2

I have an issue I can't manage to solve.

What I know :

  • Some information about the process I'm looking for : It's a java process but if I have access to information similar to what's in ps -ef | grep java, then I can find it's PID.
  • The IP address of a remote machine running Linux version 3.16.7-35-desktop (SUSE Linux)

I would like to find the port used by that process on that machine, with some constraints :

  • Must be done programmatically, in java
  • Must work from Windows and Linux (if needed, the java code could handle both cases separately)
  • Doesn't require to install any other application (neither on the caller machine nor on the remote one)

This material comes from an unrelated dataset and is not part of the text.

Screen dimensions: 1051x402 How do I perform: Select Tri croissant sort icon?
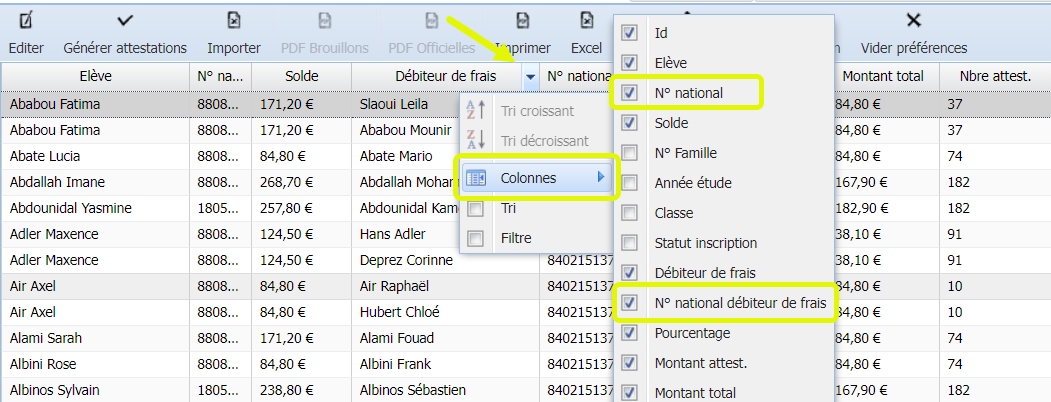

I also know the port should be between 10000 and 20000. I have network access to the remote machine (both machines are on the same subnet).

How would you do that ?

Note : I found this, but it's old and not remote.

Community
  • 1
  • 1

1 Answers1

1

This is a standard hacking requirement. You can do do what nmap does.

Connect to every port in the range in turn and try to determine which the service is this listens to or responds to that port based on the data you get from the service as you connect. It is very slow and will look like a hack if you have any tools to detect this, but it is a technique which has been in use for a long time as it is the only way to do this without a service to tell you what is running on that machine.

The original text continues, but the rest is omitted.